Courses in labor relations educate students about the history, impact and issues pertaining to the workplace. Many schools offer programs that culminate in a Bachelor of Arts in Labor Studies or a Master of Arts in Labor Studies. Students who complete such programs may find jobs in labor unions, for non-profit organizations or as labor representatives in companies that employ union workers. A majority of these courses can also be taken online.
Here are a few common concepts found in labor relations courses:
- Protection of rights
- Modern labor movement
List of Labor Relations Courses
Study of Labor Course
This introductory course is typically the first in labor studies that students take in a degree program. Students learn about the development of the workplace, patterns of labor-management relations, the government's role in the workplace and human resource issues. This class is intended to give students a background in the terminology and theories of importance in the labor studies field.
American Labor History Course
A class in American labor history will inform students about the development of the country's workforce, starting in colonial America and ending in the modern era. Topics in this class include early American labor systems, the transition to an industrialized society, slavery, industrial unionization, famous strikes, the United Auto Workers (UAW), Jimmy Hoffa and current union trends. Some colleges break this class into two sections.
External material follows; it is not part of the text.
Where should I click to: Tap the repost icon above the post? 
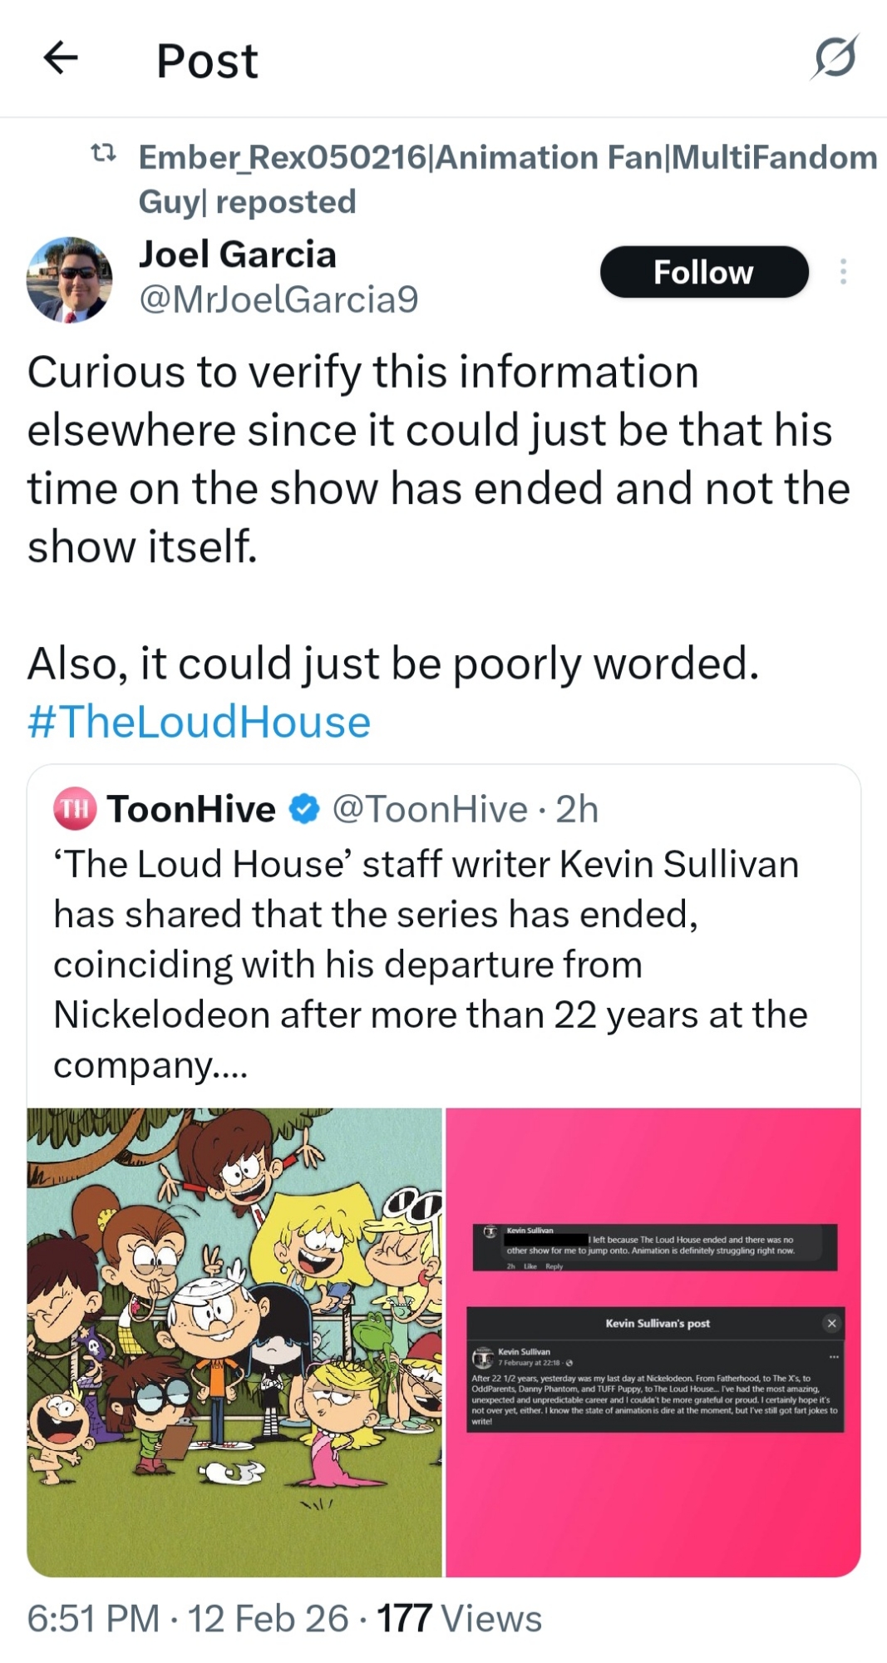(103, 155)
This class is usually mandatory and taken during freshman or sophomore year.
Labor Law Course
In this class, students learn about the legal issues that involve labor relations. Topics covered include the legality of collective bargaining, the National Labor Relations Act, difficulties in legal enforcement, contract negotiation, workers' organization and benefit legislation. This class, which is extremely useful for anyone interested in a legal career, is often broken into multiple parts due to the depth of its study. This class is usually required for any labor studies majors and can be a prerequisite for further coursework.
Collective Bargaining Course
Collective bargaining, defined as a type of negotiation where workers unite to settle a contract with management, is a contentious and complex issue in labor relations. Students in a collective bargaining course learn negotiation strategies, contract language, good faith bargaining, legal ramifications of collective bargaining, arbitration and public policy impacts. This class is usually offered during junior or senior year and is usually mandatory.
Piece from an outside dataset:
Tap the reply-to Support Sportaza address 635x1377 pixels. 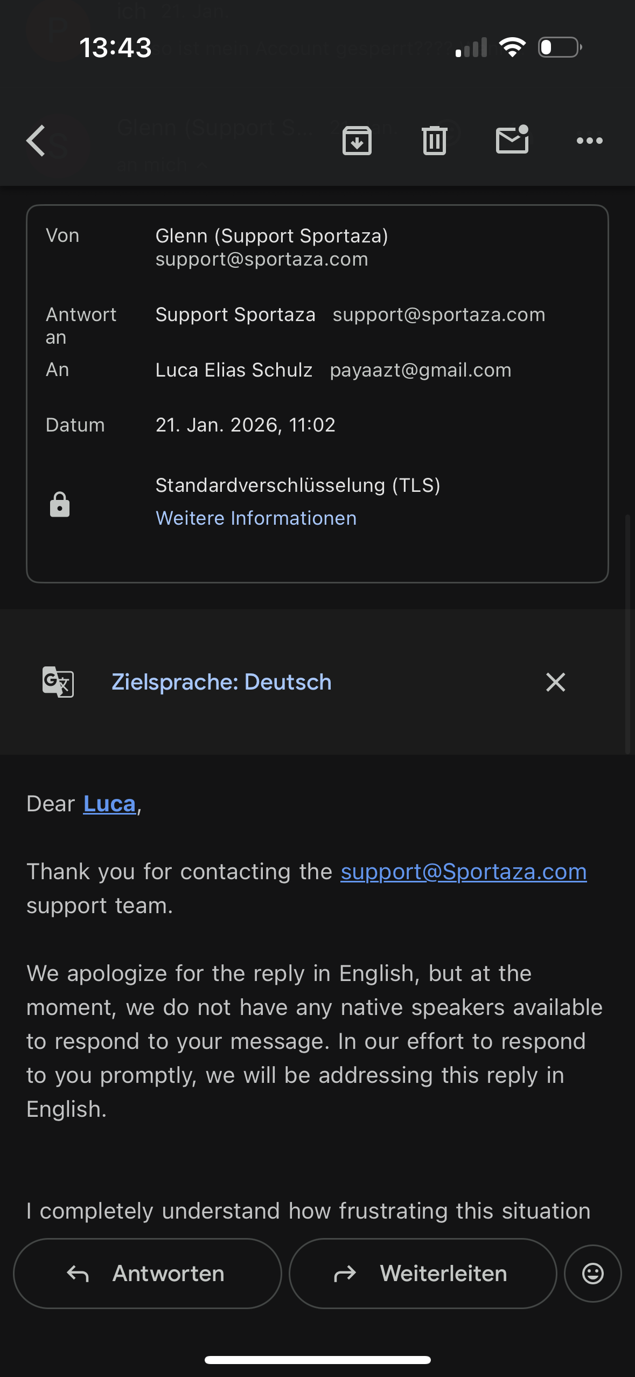click(x=438, y=315)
Labor and Government Course
Students in this course learn about the various ways labor and government intersect with each other. Political lobbying, consensus building, government response, the impact of the New Deal and public policy issues are among the primary topics covered. This class is helpful for students who wish to have a career working as a political lobbyist, arbitrator or lawyer. A course in labor and government is usually offered during junior or senior year.
Workplace Diversity Course
Class, race, gender and age impact the workplace in a variety of ways. Workplace diversity classes focus on the interplay of different demographic groups. Students will explore the topics of cultural dynamics, organizational behavior, strategies for addressing diversity and immigration policy. A significant amount of coursework revolves around case studies and group discussions. Depending on the specific program, this class may serve as either an elective or a requirement and is usually taken senior year.